On the other hand, some believe that parents have an indispensable role in their child’s after-baptism life that if they cannot commit to fulfilling those roles, then baptism is better off postponed.
Amid these seemingly clashing views, we turn to the Catholic Church doctrine to find out exactly what the position is.
On November 21, 1980, the Vatican hosted the Congregation for the Doctrine of Faith. It is this congregation that reaffirmed the place of infant baptism in the Catholic faith.
Several preconditions were set regarding the baptism of infants in the church. Below is a brief analysis of what these stipulations were and how they affect the faith of parents.
The Assurance Of Raising Christian Faith Education
During the baptism, parents are required to give an assurance that they will train and teach the baby so baptized in the faith. In this way, they would be fulfilling the requirement of the sacrament.
If the assurances are non-existent or not seen as being serious, the priest has the power to postpone or refuse to conduct the baptism.
Parents are required to do more than just presenting their baby for baptism. As an essential condition, the parents are required to subscribe to the Christian faith and show commitment to the new covenant.
Where there is no reasonable hope that the baby will get the required upbringing in the faith, the priest can delay the baptism until evidence of living faith can be established.
Parents Must Be Catholics
While some people suggest that there needs to be only a commitment to raise the child in the way of faith, the Catholic Church requires that both parents be Catholics.
However, there have been provisions where one parent having demonstrated their Catholic faith can be allowed to present their child for baptism even if the other parent is not a Catholic.
The sacrament of baptism is not just for the child, it is for the parents as well as they have an important role to play. They are personally responsible for upholding and inculcating Catholic faith and values into the child.

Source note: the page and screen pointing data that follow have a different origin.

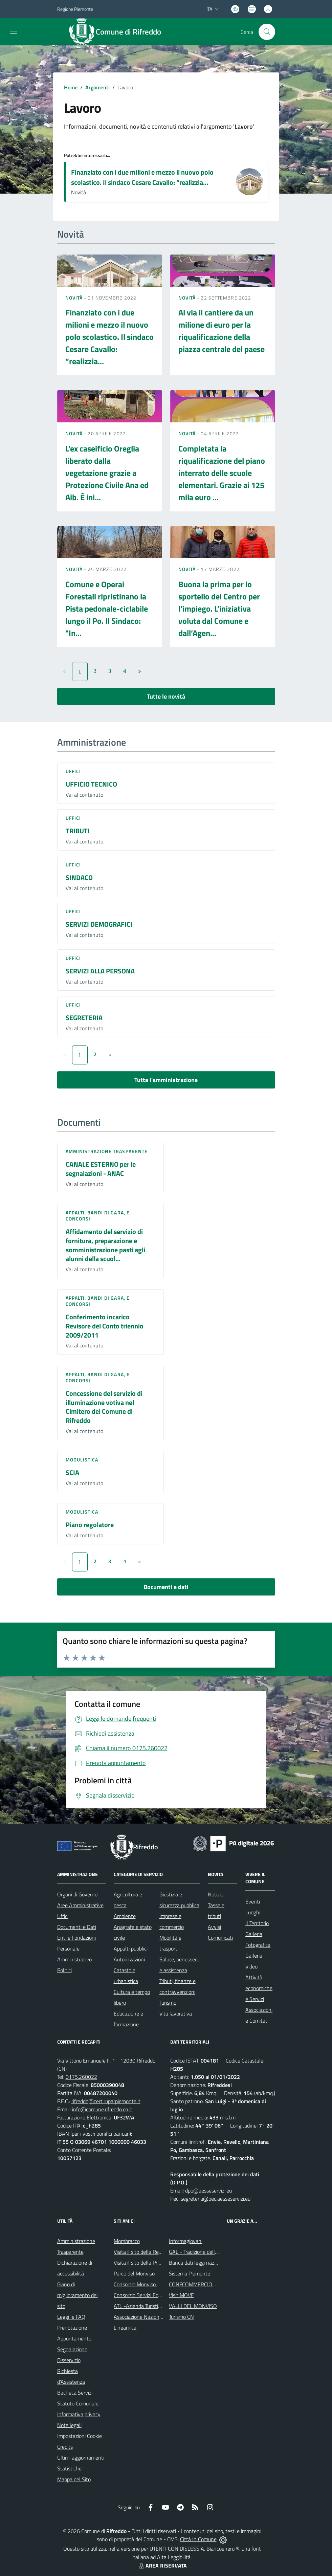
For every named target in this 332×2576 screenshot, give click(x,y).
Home (71, 87)
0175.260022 (81, 2077)
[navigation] (13, 31)
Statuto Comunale (77, 2403)
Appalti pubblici (131, 1948)
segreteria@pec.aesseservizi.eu (215, 2199)
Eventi (252, 1901)
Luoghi (252, 1912)
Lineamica (125, 2328)
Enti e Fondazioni (76, 1938)
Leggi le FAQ (71, 2317)
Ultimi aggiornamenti (80, 2457)
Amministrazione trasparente (107, 1151)
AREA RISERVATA (162, 2565)
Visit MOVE (181, 2295)
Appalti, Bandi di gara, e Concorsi (98, 1215)
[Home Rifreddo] (118, 32)
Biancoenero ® (222, 2549)
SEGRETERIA (84, 1017)
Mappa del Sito (74, 2479)
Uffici (73, 771)
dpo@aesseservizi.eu (208, 2190)
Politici (64, 1970)
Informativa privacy (79, 2414)
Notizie (215, 1894)
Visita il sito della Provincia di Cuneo (154, 2263)
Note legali (69, 2425)
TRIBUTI (78, 830)
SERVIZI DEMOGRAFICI (99, 924)
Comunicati (220, 1938)
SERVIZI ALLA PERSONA (100, 971)
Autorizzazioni (129, 1959)
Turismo (167, 2003)
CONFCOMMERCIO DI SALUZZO (205, 2284)
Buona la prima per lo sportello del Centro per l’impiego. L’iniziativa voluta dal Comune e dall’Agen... (219, 608)
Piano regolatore (90, 1524)
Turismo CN (181, 2317)
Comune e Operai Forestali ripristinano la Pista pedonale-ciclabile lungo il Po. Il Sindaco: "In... (106, 608)
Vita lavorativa (175, 2013)
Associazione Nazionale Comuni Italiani (157, 2317)
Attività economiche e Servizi (258, 1988)
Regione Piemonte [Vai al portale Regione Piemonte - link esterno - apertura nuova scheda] (75, 9)
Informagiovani (185, 2241)
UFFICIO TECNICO (91, 784)
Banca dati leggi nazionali (197, 2263)
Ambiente (125, 1916)
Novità (74, 297)
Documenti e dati (166, 1586)
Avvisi (214, 1927)
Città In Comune (198, 2539)
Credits (65, 2447)
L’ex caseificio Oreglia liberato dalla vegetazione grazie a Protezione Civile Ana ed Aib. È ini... (107, 472)
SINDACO (79, 877)
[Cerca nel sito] (267, 32)
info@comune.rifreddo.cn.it (102, 2109)
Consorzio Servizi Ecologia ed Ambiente (157, 2295)
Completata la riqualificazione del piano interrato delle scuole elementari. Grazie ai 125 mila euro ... (221, 472)
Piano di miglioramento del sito (77, 2295)
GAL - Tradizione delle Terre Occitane (210, 2252)
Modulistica (82, 1459)
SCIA (72, 1472)
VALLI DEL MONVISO (193, 2306)
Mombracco (127, 2241)
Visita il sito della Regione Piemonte (154, 2252)
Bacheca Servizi (74, 2392)
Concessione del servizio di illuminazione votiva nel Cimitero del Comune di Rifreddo (104, 1407)
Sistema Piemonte (189, 2273)
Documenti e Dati (76, 1927)
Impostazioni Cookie (79, 2436)
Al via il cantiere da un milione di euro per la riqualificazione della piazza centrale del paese (221, 330)
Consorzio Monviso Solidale (144, 2284)
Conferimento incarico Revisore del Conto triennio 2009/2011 (104, 1326)
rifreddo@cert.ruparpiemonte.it (105, 2101)
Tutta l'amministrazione (166, 1079)
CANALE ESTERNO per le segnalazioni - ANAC (101, 1169)
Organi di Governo (77, 1894)
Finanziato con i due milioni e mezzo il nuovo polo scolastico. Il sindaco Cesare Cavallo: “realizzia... (142, 177)
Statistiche (69, 2468)
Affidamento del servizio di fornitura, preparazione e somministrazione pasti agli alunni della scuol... (105, 1245)
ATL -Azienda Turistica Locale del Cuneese (161, 2306)
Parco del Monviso (134, 2273)
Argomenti (97, 87)
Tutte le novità (166, 696)
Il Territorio (257, 1923)
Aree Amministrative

The Church therefore has made it clear that parents who are not Catholic should not present their child for baptism. The reason being they do not offer the assurance necessary that they will bring up the child in the fear and admonition of God as directed by the Catholic faith.
Godparents And Their Role In Child Baptism
Besides parents, the baptized usually have sponsors commonly referred to as Godparents. There must be at least one Godparent, but you can have two of each gender. Traditionally, Godparents would take care of the children in the absence of parents.
Today, things are a little different and Godparents have neither ecclesiastical nor legal authority over the children.
However, their role in being a good Christian witness remains central in baptism. They are a role model and continue to practice the Catholic faith with a lot of commitment.
Baptism is a very crucial practice in Christianity and more so the Catholic faith. Infants are to be presented by their parents who are supposed to be Catholic.
In this way, the congregation and the priest can be satisfied that the parents meet the requirements to raise their baptized babies in the way of the faith and catholic values. The parents will also be invited for some preparatory classes ahead of the baptism.